PROVIDED TEXT ::
New Hampshire Democrats aggressively fought the shift, arguing ahead of the meeting that they are unable to change a state law that requires them to hold the first primary. They also warned that the changes could harm President Joe Biden's expected reelection effort.

Democrats are in the minority in the New Hampshire state legislature, and Republicans in power are unwilling to adjust the law.

"Respecting our state law and lifting up diverse voices need not be mutually exclusive," said Joanne Dowdell, a DNC member speaking on behalf of New Hampshire.

Iowa also opposed the changes. Rita Hart, the newly-elected chair of the Iowa Democratic Party, said her state faces difficulties in changing the date of its caucus and cannot support a calendar that could weaken Democrats in the state.

The eleventh-hour push was futile. Democrats easily approved the calendar, which Biden personally proposed, in a voice vote during a gathering in Philadelphia.

Biden's intervention

South Carolina was the first state that Biden won in 2020 after receiving an endorsement from veteran Democratic congressman Jim Clyburn.

Clyburn was instrumental in convincing party leaders to add South Carolina to the early window more than a decade ago but emphasized Saturday that making his home state first was Biden's proposal.

"I don't get hung up in that," Clyburn said in an interview. "If the president, who's the head of our party, feels a way about something, let's support the president."

Biden intervened to solve intra-party squabbling over the matter last year after Democrats postponed their decision on the line up until after the midterms. He pressed members of the Rules and Bylaws Committee of the DNC in a December letter to adopt his recommended 2024 primary calendar.

Party officials who sit on the panel endorsed Biden's recommendations and directed South Carolina to hold its contest on Feb. 3, followed by New Hampshire and Nevada on Feb. 6, Georgia on Feb. 13 and Michigan on Feb. 27.

Lee Saunders, president of the American Federation of State, County and Municipal Employees, said in an interview that the DNC panel had been discussing changes to the schedule before Biden weighed in.

"Now, clearly, the president had his ideas about what it looked like. But we were committed to having states up front that were representative of our country, representative of people of color, representative of states where the labor movement is strong, where we can bring those folks to the table," Saunders said. "It didn't happen overnight."

DATASET EXCERPT ::

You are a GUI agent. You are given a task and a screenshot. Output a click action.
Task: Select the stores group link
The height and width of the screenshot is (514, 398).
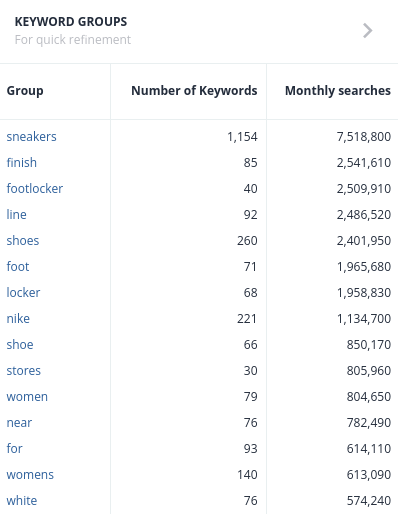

SHORT PROBLEM 1 ::
Print the primary calendar article from "Democrats are in" to "gathering in Philadelphia.".
SHORT PROBLEM 2 ::
Check the following statements against the primary calendar article. For each, answer yes or no and quote the words that settle it. (a) The calendar Democrats approved was proposed by Biden himself. (b) Republicans in the New Hampshire state legislature are willing to change the law. (c) Nevada's contest is scheduled for Feb. 13.
The listing comes from a separate source, unrelated to the primary calendar article.

TASK SOLUTION 1 ::
Democrats are in the minority in the New Hampshire state legislature, and Republicans in power are unwilling to adjust the law.

"Respecting our state law and lifting up diverse voices need not be mutually exclusive," said Joanne Dowdell, a DNC member speaking on behalf of New Hampshire.

Iowa also opposed the changes. Rita Hart, the newly-elected chair of the Iowa Democratic Party, said her state faces difficulties in changing the date of its caucus and cannot support a calendar that could weaken Democrats in the state.

The eleventh-hour push was futile. Democrats easily approved the calendar, which Biden personally proposed, in a voice vote during a gathering in Philadelphia.

TASK SOLUTION 2 ::
(a) Yes: "Democrats easily approved the calendar, which Biden personally proposed"
(b) No: "Republicans in power are unwilling to adjust the law."
(c) No: "followed by New Hampshire and Nevada on Feb. 6"